USS LCI(L)-93 was an amphibious assault ship (Landing Craft Infantry – Large), commissioned in 1943 by the United States Coast Guard. It participated in the Operation Husky Landings in Sicily on 10 July 1943, as well as the landings at Salerno, Italy.

Normandy Invasion
As part of the massive amphibious force created for The Normandy Invasion, LCI(L)-93 took part in the landings at Omaha Beach on D-Day, 6 June 1944. After offloading its second cargo of American troops, the vessel became stranded between the shore and a sandbar. German Artillery then opened fire on the vulnerable ship, seriously wounding several soldiers and Coast Guardsmen. Among those injured were Stewards Mate 2/c John Roberts, an African American crewman, who lost his leg when an enemy shell passed through a bulkhead.

*Data*.
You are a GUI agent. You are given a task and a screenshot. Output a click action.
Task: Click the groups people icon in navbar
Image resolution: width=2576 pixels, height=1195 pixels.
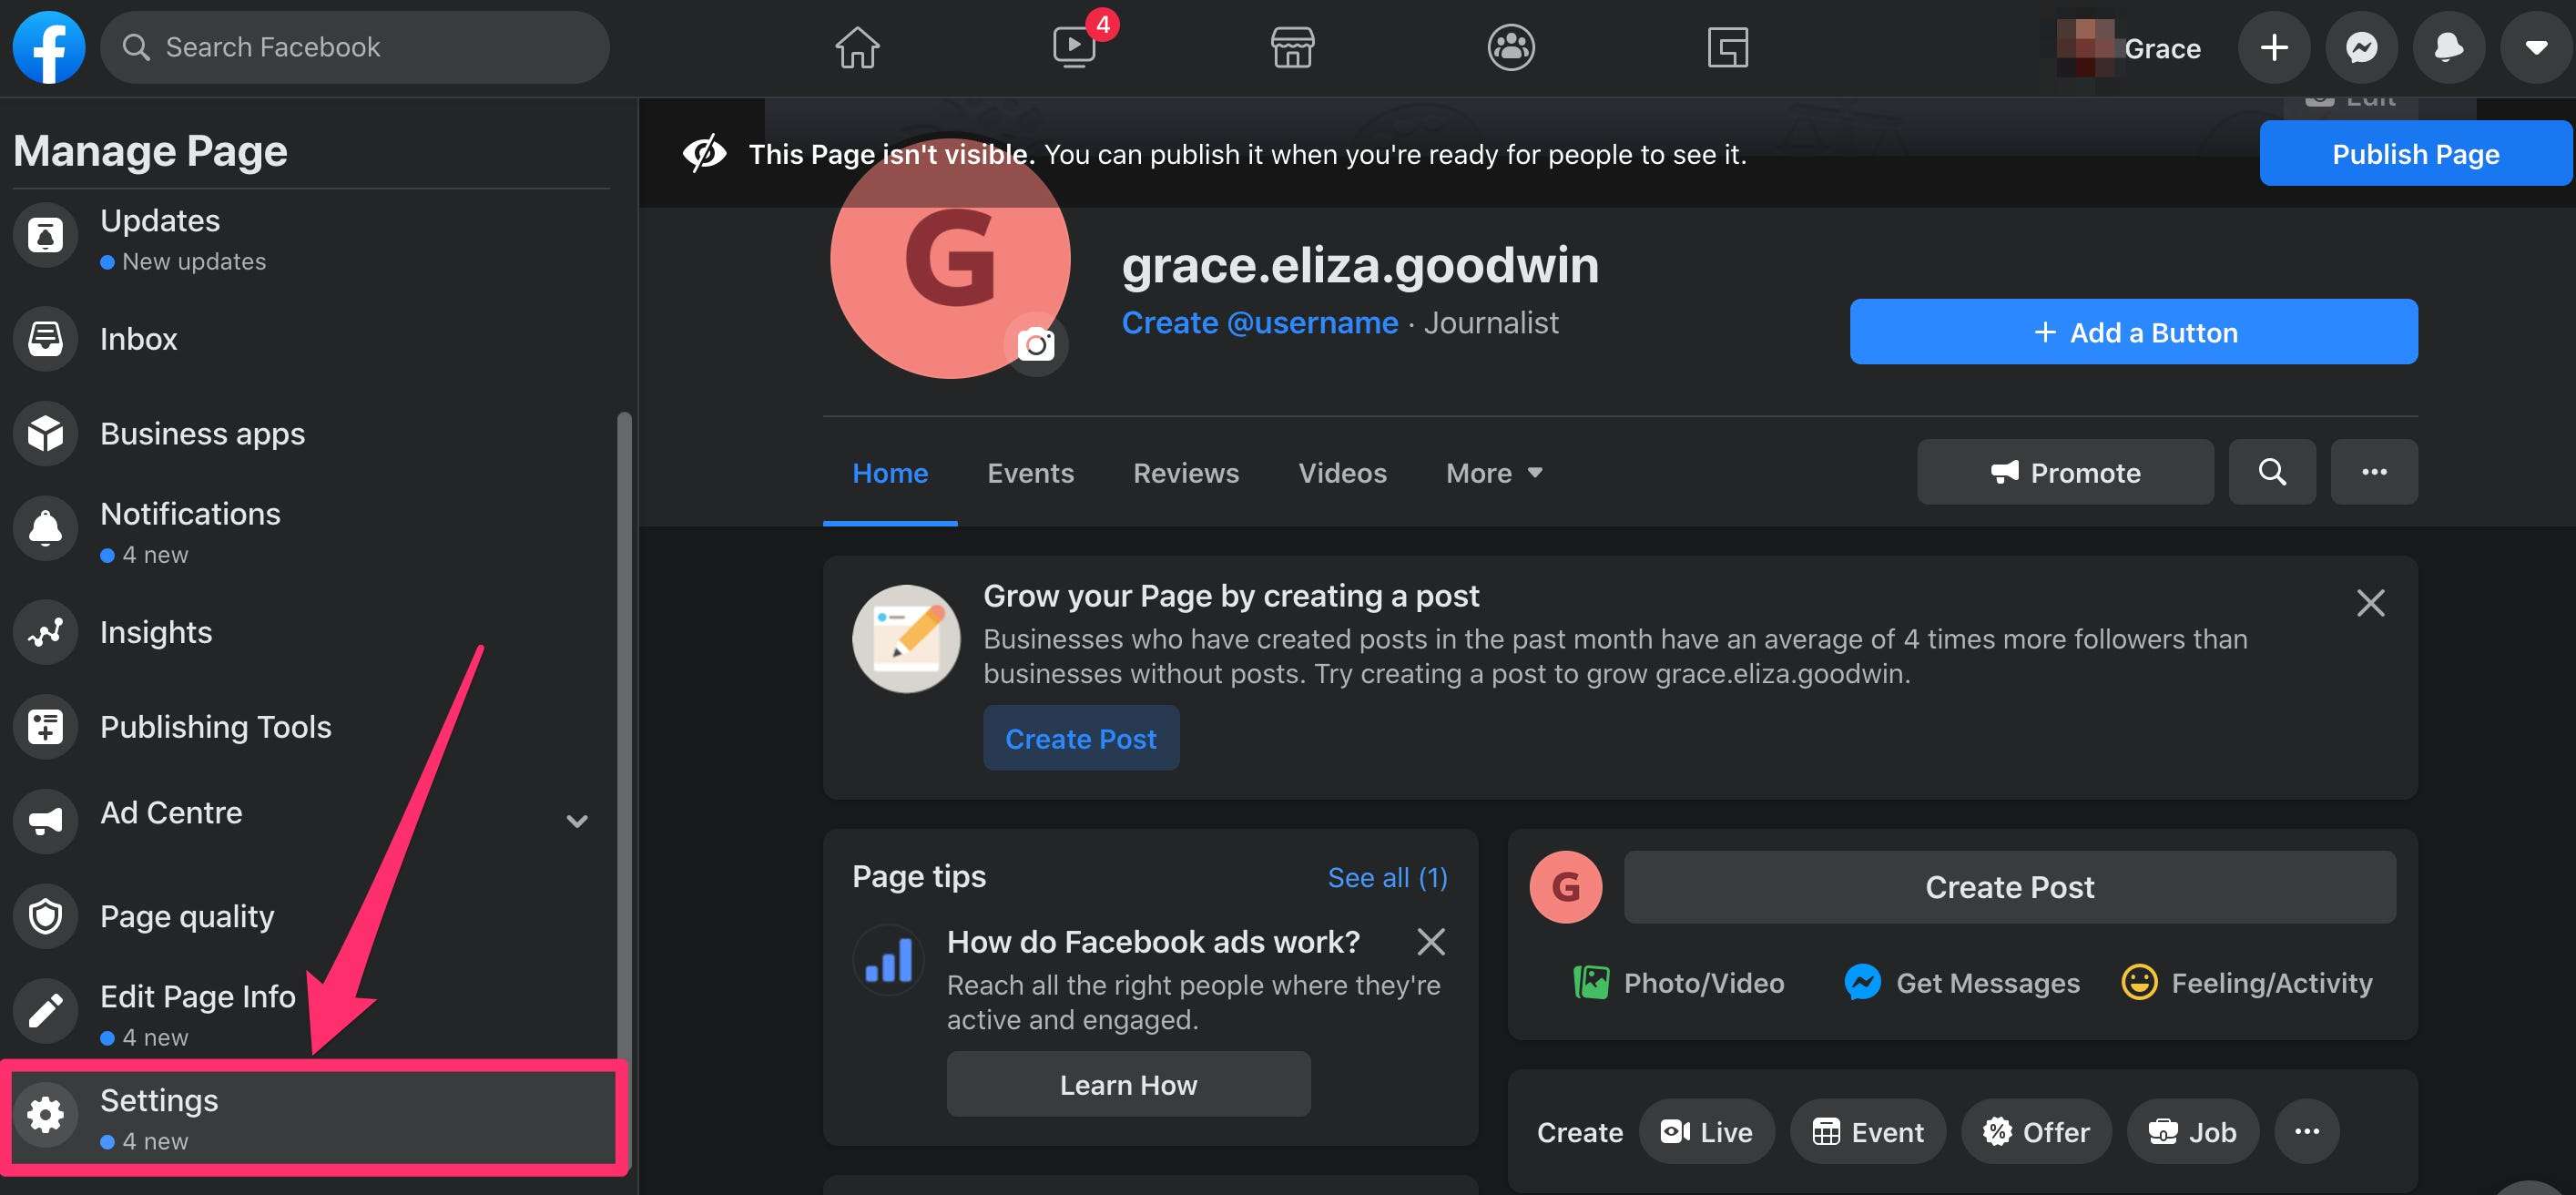click(1510, 46)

*What you are asked to do*. Can you duplicate the part of the USS LCI(L)-93 text that starts with "USS LCI(L)-93 was" and ends after "through a bulkhead.", word for word?

*Written response*.
USS LCI(L)-93 was an amphibious assault ship (Landing Craft Infantry – Large), commissioned in 1943 by the United States Coast Guard. It participated in the Operation Husky Landings in Sicily on 10 July 1943, as well as the landings at Salerno, Italy.

Normandy Invasion
As part of the massive amphibious force created for The Normandy Invasion, LCI(L)-93 took part in the landings at Omaha Beach on D-Day, 6 June 1944. After offloading its second cargo of American troops, the vessel became stranded between the shore and a sandbar. German Artillery then opened fire on the vulnerable ship, seriously wounding several soldiers and Coast Guardsmen. Among those injured were Stewards Mate 2/c John Roberts, an African American crewman, who lost his leg when an enemy shell passed through a bulkhead.